Allen1:
That was an interesting comment you left Jeff, a bit of the honey vs vinegar approach and in cases like this, probably the right one. It is good to see that Statin damage is being looked into and the information you are providing is adding fuel to the fire and it looks like that fire is not going to extinguish any time soon.
Jeff:
I was a little fed up with the formatting for it gives the wrong impression and suggests that the reply was a bit of a knee jerk reaction but I accept that the editor was probably unaware. It is a huge step in the right direction to see that GP's are now are starting to fall out of love with cholesterol levels disease and statins. I had sent some material to the PCT authority for the whole nation and the BMJ and the BMA... all ignored, whatever about the condescending response from the MHRA but Pulse is read by just about every practising GP. Getting a chance to promote any sort of debate is heartening. I have been trying to attract the attention of GP's for a long time. It is easy to dismiss non-qualified people as idiots who know nothing. I expect that a combative style of debate at this point will encourage the GP's to ignore the argument and look at the manner in which it is couched. i don't want to risk the tiny toehold that has been offered to me by Pulse.
Allen1:
I know that I would like to see this end up with certain doctors being struck off for hiding the information that has been brought to their attention and then ridiculing those problems on TV and newspapers and then to place major doubt to any possible validity in 1000,s of peoples minds.
Jeff:
My issue with this sentiment is that I think one should never attribute to malice that which can be explained by ignorance and stupidity. The trouble with the medical profession today is I believe that the emphasis has shifted and the training has changed substantially from what I remember... where every doctor once had to display clinical skills (looking at a patient, listening to their history and laying hands on the patient, now they are more likely to be trained as to what test to ask for and they have to understand what a rise of .001 in any particular test value denotes. I used to work with clinicians who had deductive powers which were based upon a thorough knowledge of their specialty and the human body. Now, it is much less common to see such skills.
Allen1:
Those doctors and professors involved should also face criminal charges for the further harm that they allowed to take place by pretending everything was rosy when they knew things most certainly were not, I still can't believe how low what some people will stoop for money.

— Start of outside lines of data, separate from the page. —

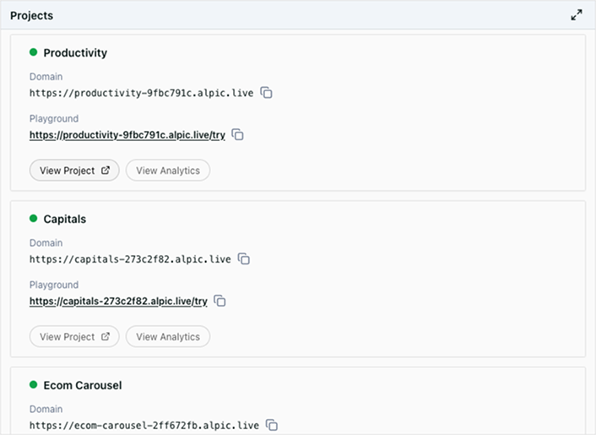Click the Capitals project title
596x435 pixels.
click(x=64, y=219)
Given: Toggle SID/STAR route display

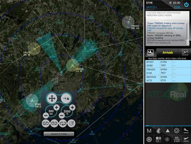Looking at the screenshot, I should 177,140.
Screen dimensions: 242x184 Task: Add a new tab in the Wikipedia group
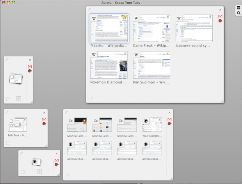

The problem is that organisations such as the ill-named NICE are now in a position of being able to dictate what they think is best possible practice. Any GP who works in contravention of the imprecations from NICE to work in a certain manner, are sailing too close to the wind. If a patient were to suffer asa direct result of the clinician not following the guidelines laid down by NICE, there will be no defence to charges of malpractice. If all of ones colleagues are following the guidelines and you chose not to, there is a groundswell of opinion that says you are wrong,before it even gets to a hearing for negligence. I don't believe that clinicians have anyone else to blame for that situation but themselves.
When I worked clinically, I would NEVER accept any orders from administrative staff on the grounds that they had insufficient training to understand why I was working in the way that I had chosen. Over-arching bodies such as NICE were originally provided to advise on best clinical practice... The National Institute for Clinical Excellence was their original title and I supported the idea that clinical work could be improved by looking at the best possible evidence for the different methodologies and endpoints. Unfortunately, our dumb political masters and the inevitable corruption that follows power has shifted the emphasis and despite many name changes and roles, NICE is now the arbiter of best clinical practice and if you do not follow their dicta, you are in big trouble. It removes the need for clinicians to think for themselves and I am in no dount that this is a very bad thing.
Allen1:
The way things are going these hopes may soon become a reality, many things are changing especially here in the UK, just look at what has happened to the politicians for a start, it goes to prove that not everyone is above the law, even when they think they are.
Jeff:
I am not convinced that using the politicians is a good example of change. Not one single politician has faced criminal charges and now they are complaining about having to pay back the money they stole from the public purse. What we really need are numerous political heads on sticks...for all to see outside the palace of Westminster and perhaps we should also borrow madame guillotine from our near neighbours, the French. We need a revolution to rid ourselves of our greedy and lazy politicos who have no interest in the welfare of the people. Grrr...
Allen1:
Keep up the good work Jeff
Jeff:
If it was good work, I would not have to do it.